An editorial from the Dominion Post
MORGANTOWN, W.Va. — New year and all, it’s probably too late to change the road we’re on.
That’s all the more apparent judging by the latest news items from the state Department of Transportation (DOT) and the Division of Highways (DOH).
No, it’s not so much the worsening conditions of the roads in West Virginia or just that it’s wintertime, either.
More to the point, it’s how the DOH never fails to amaze us with the direction it takes while managing the sixth largest road system in the nation under one agency’s supervision.
Most of us are willing to forgive and forget the potholes, uneven roads, iffy snow removal and other hazards.
However, recent reports will only fuel more blame directed at the DOH and be all but impossible to overlook.
A 1-cent state tax hike took effect today on the wholesale price of a gallon of gasoline, as recalculated by the Tax Department.
That variable rate is supposed to help state funding keep up with inflation to maintain and repair roads.
That recalculation raises the state tax to 54.1 cents per gallon. The federal tax is 18.4 cents per gallon and is not indexed to inflation. It’s also unchanged since 1993.
On average, state and local taxes add 30.4 cents to gasoline, according to the American Petroleum Institute.
The other news item is probably even more disconcerting. The state is embarking on a program to replace all its road signs on interstates and U.S. highway routes.
Why? To make them more visible and more legible.
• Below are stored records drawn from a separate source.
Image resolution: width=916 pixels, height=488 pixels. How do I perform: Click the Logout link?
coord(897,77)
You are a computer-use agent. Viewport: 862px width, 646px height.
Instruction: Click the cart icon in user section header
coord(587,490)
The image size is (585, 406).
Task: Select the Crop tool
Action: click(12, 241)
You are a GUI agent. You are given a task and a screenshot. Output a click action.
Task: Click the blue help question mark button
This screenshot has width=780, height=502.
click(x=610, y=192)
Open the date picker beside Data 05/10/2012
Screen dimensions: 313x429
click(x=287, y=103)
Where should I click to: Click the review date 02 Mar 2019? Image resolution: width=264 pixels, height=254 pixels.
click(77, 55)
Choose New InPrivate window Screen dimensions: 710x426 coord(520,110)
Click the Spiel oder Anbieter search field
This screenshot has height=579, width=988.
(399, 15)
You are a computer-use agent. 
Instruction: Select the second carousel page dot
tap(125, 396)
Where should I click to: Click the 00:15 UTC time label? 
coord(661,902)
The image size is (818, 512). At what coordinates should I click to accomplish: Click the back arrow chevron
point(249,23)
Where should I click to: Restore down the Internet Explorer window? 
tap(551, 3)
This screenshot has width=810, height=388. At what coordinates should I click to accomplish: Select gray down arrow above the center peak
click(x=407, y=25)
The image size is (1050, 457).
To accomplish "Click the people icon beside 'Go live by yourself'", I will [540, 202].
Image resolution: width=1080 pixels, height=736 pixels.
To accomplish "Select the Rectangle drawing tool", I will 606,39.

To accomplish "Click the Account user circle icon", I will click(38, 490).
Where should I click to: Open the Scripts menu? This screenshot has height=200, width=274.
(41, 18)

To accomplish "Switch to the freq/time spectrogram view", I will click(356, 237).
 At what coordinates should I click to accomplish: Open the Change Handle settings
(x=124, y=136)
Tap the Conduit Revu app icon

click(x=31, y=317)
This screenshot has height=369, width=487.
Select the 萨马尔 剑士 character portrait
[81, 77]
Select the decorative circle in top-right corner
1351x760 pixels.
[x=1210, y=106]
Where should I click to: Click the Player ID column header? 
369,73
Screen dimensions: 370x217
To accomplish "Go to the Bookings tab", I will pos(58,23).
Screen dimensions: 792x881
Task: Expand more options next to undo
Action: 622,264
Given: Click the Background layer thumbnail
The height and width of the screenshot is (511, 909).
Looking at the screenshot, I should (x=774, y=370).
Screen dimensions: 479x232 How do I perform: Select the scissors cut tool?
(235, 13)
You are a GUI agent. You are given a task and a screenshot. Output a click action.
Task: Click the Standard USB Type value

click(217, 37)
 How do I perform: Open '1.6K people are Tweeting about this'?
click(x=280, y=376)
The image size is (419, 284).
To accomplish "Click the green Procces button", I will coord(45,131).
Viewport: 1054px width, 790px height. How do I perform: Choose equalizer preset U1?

How? By changing the font, or type face, on the signs and employing new reflective technologies. The new font, Clearview, will replace what’s unofficially known as Highway Gothic.
We don’t doubt that this new typeface and reflective technology might enhance these signs.
However, the legibility and visibility of road signs is the one complaint that rarely comes up.
Indeed, this is the first time anyone has suggested our road signs are not visible or legible…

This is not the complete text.